■ **Task prompt**
Examine each line of the data. Copy those that contain the string "computer".

■ **Extracted information**
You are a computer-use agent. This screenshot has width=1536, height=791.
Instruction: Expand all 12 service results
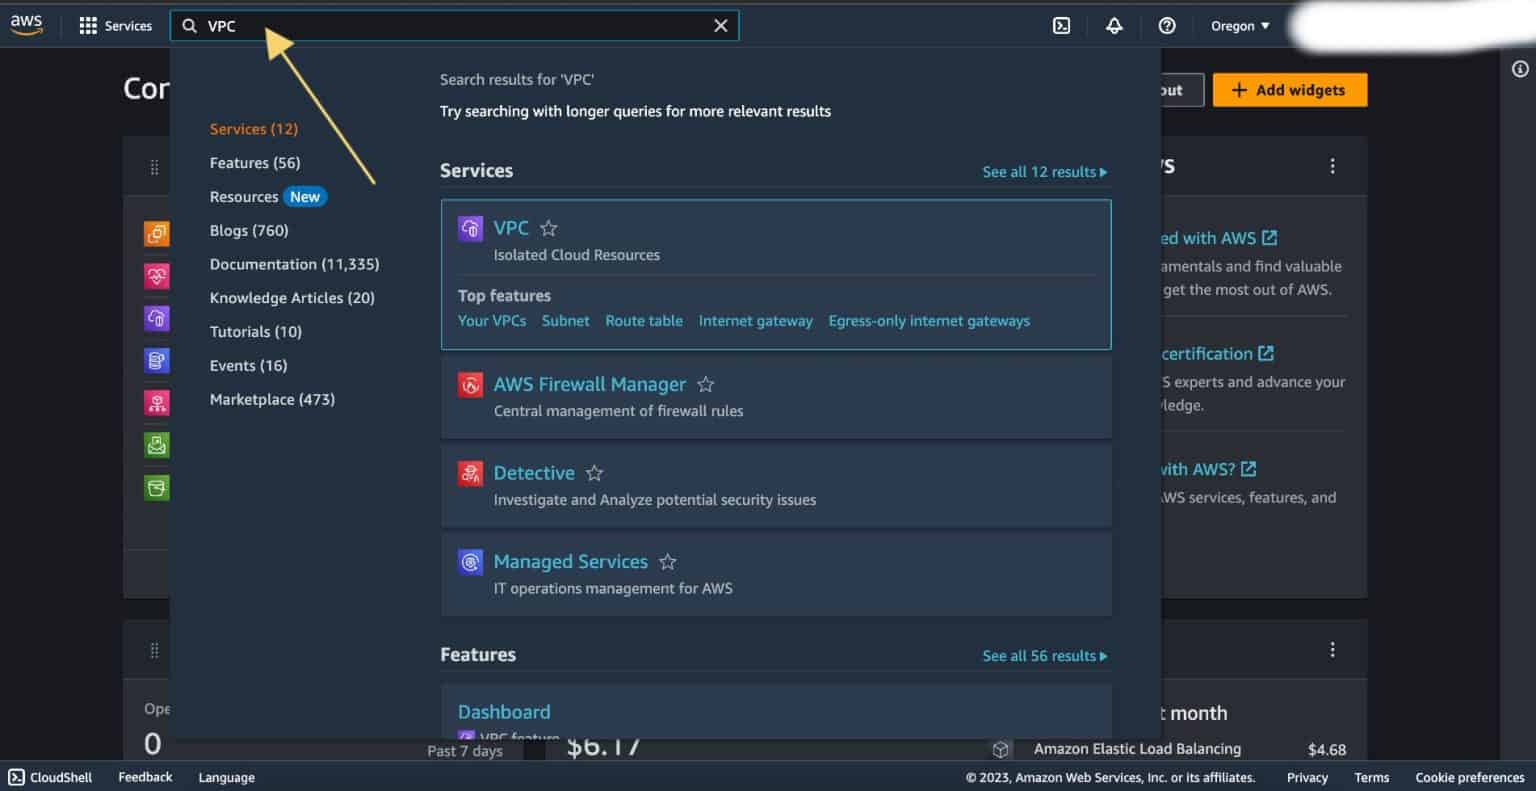(x=1044, y=171)
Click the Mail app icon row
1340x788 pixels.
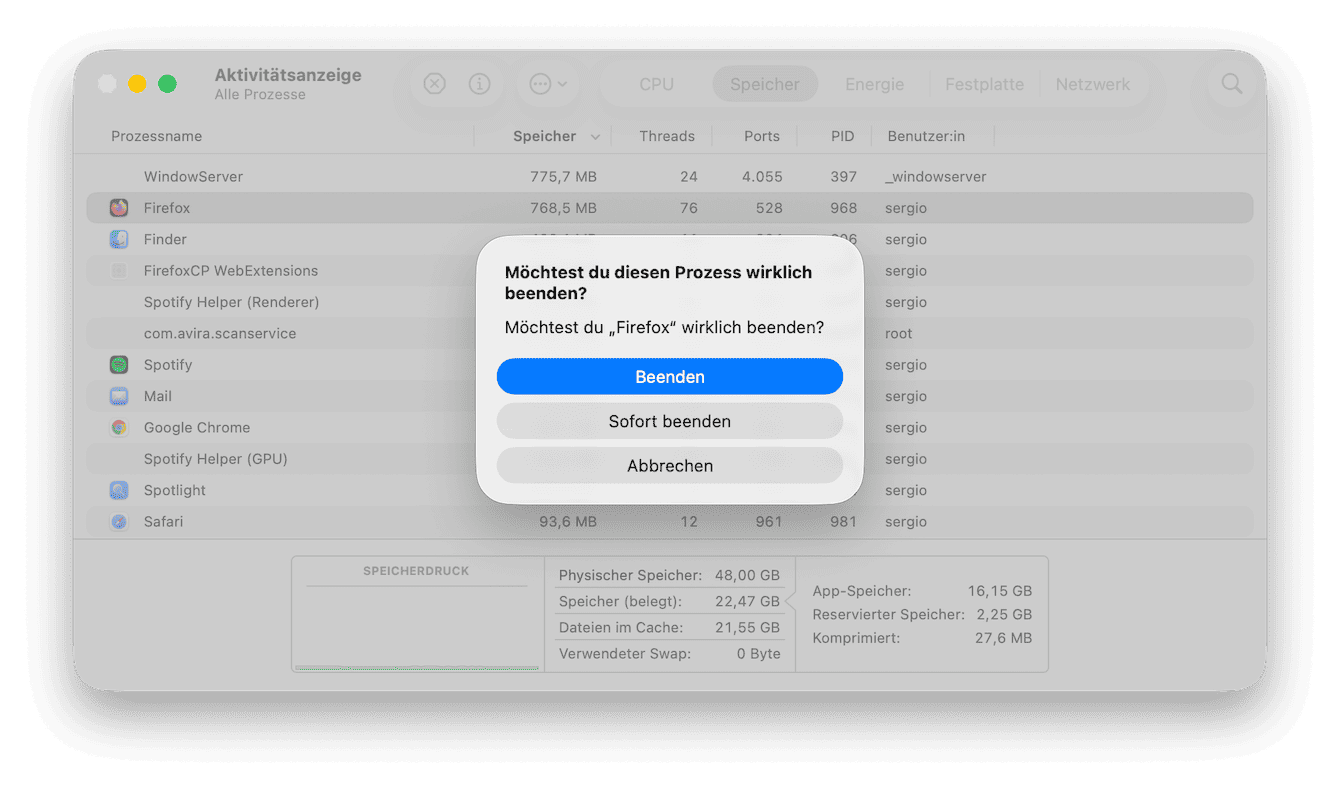(x=119, y=396)
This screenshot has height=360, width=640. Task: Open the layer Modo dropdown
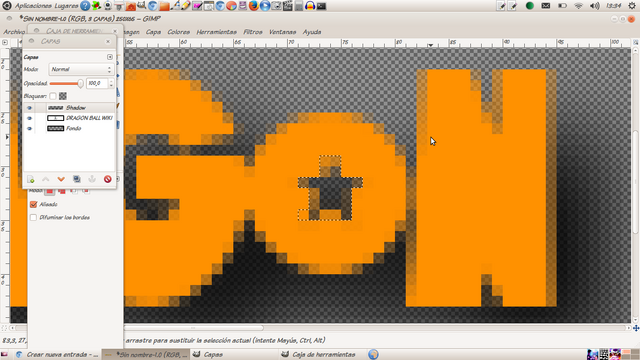[x=81, y=69]
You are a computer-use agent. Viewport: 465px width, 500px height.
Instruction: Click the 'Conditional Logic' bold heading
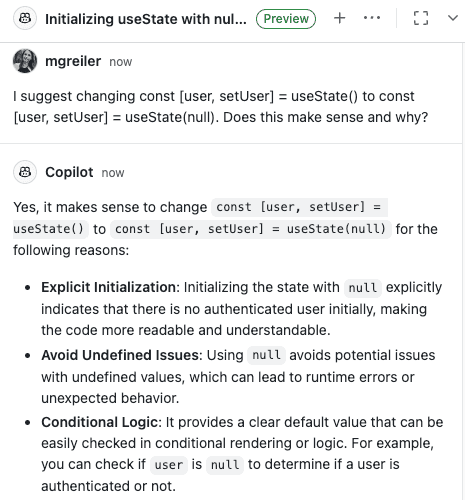click(99, 422)
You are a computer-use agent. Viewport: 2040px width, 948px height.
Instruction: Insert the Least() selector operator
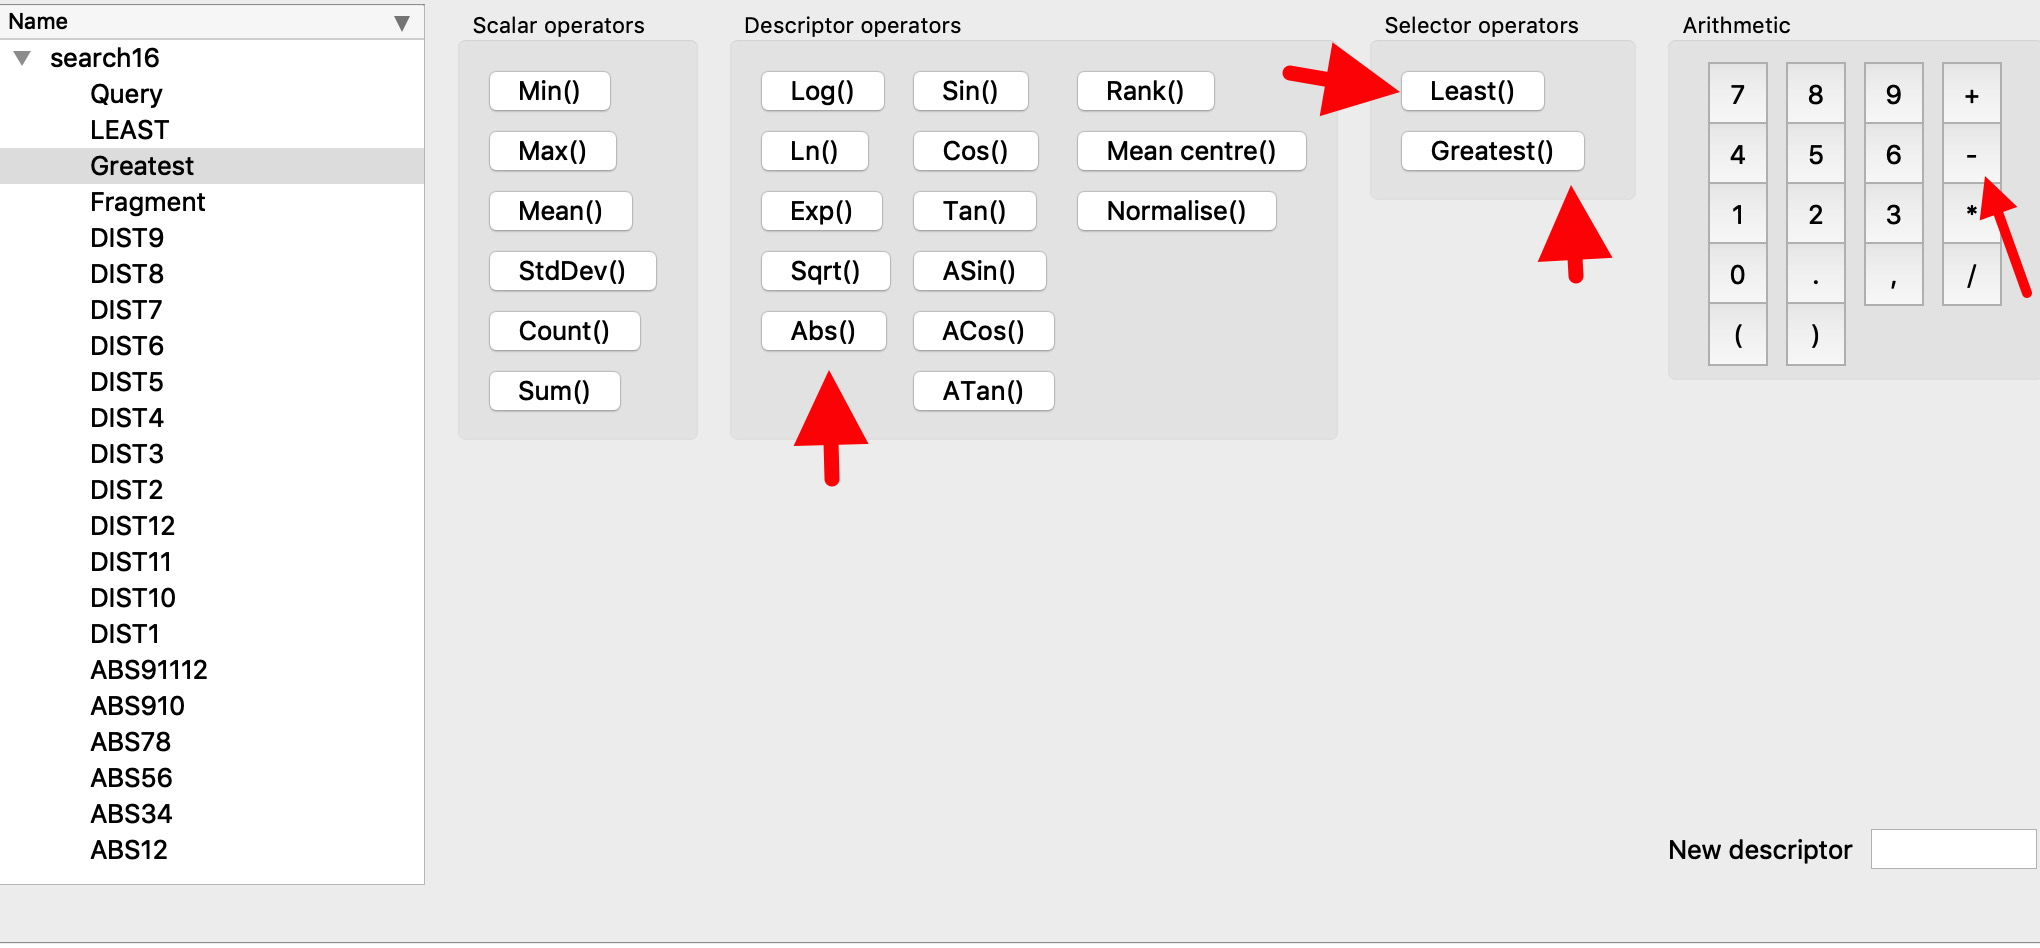(1471, 91)
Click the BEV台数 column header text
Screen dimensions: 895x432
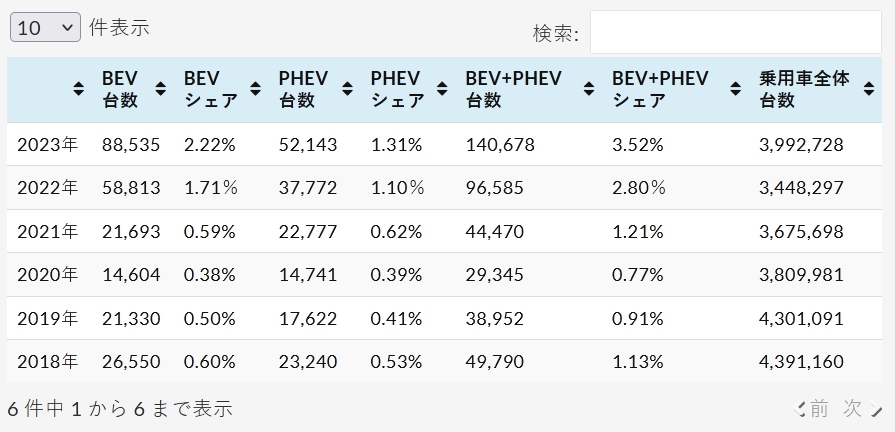120,90
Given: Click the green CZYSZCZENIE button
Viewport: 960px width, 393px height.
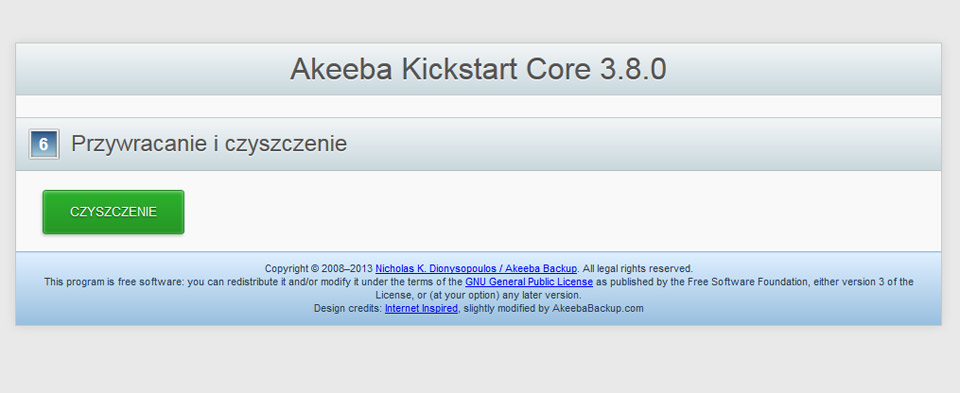Looking at the screenshot, I should point(113,212).
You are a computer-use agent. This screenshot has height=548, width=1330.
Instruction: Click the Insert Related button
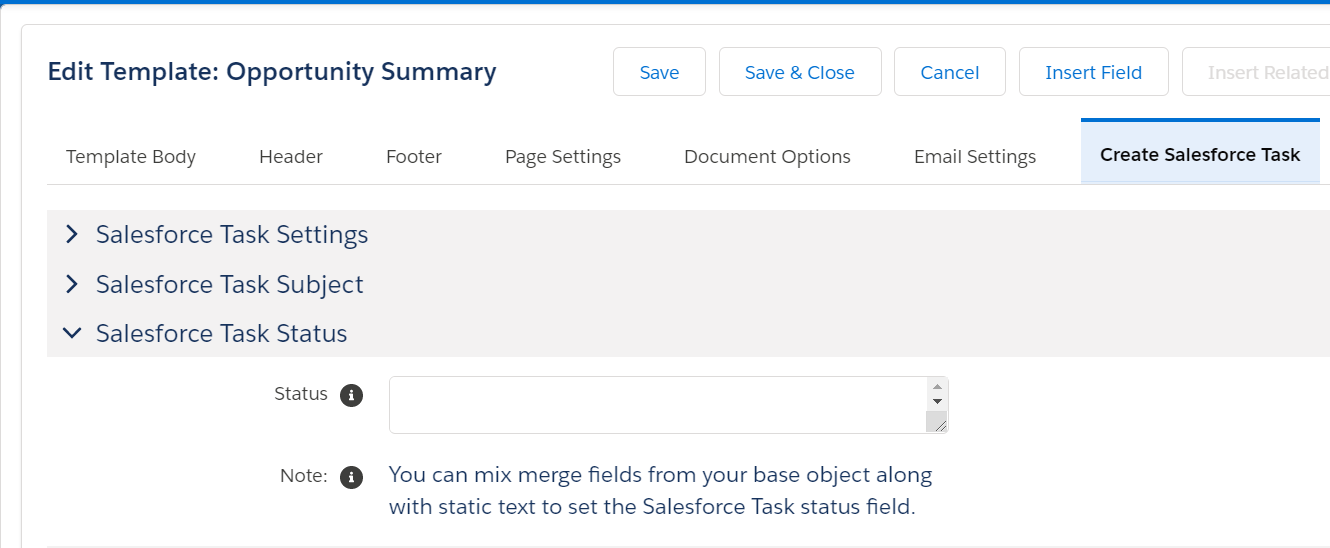(x=1256, y=72)
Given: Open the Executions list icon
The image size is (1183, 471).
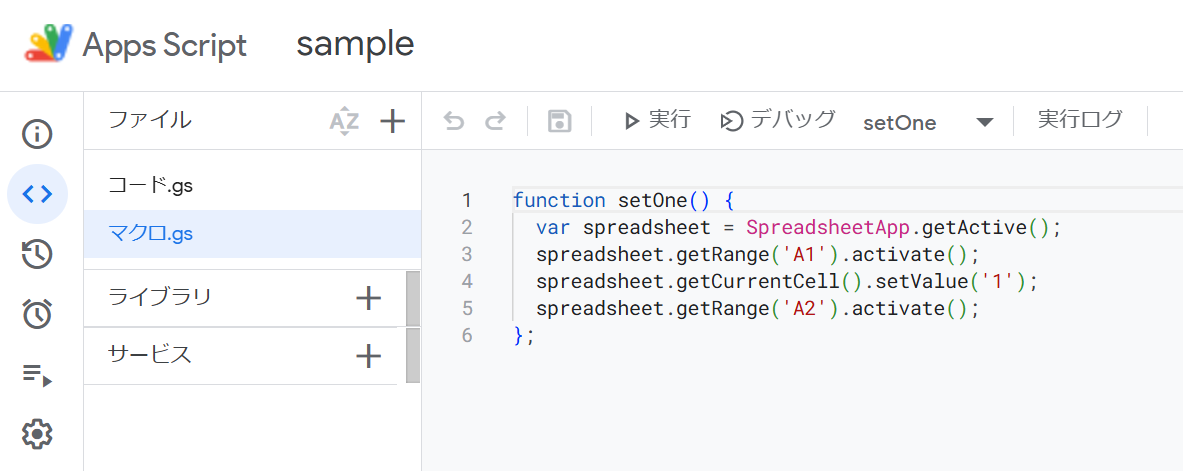Looking at the screenshot, I should coord(37,375).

■ **Answer to this problem**
You are a computer-use agent. This screenshot has width=1536, height=791.
You are a computer-use agent. Viewport: 465px width, 500px height.
You are a computer-use agent. Viewport: 2040px width, 948px height.
You are a computer-use agent. This screenshot has height=548, width=1330.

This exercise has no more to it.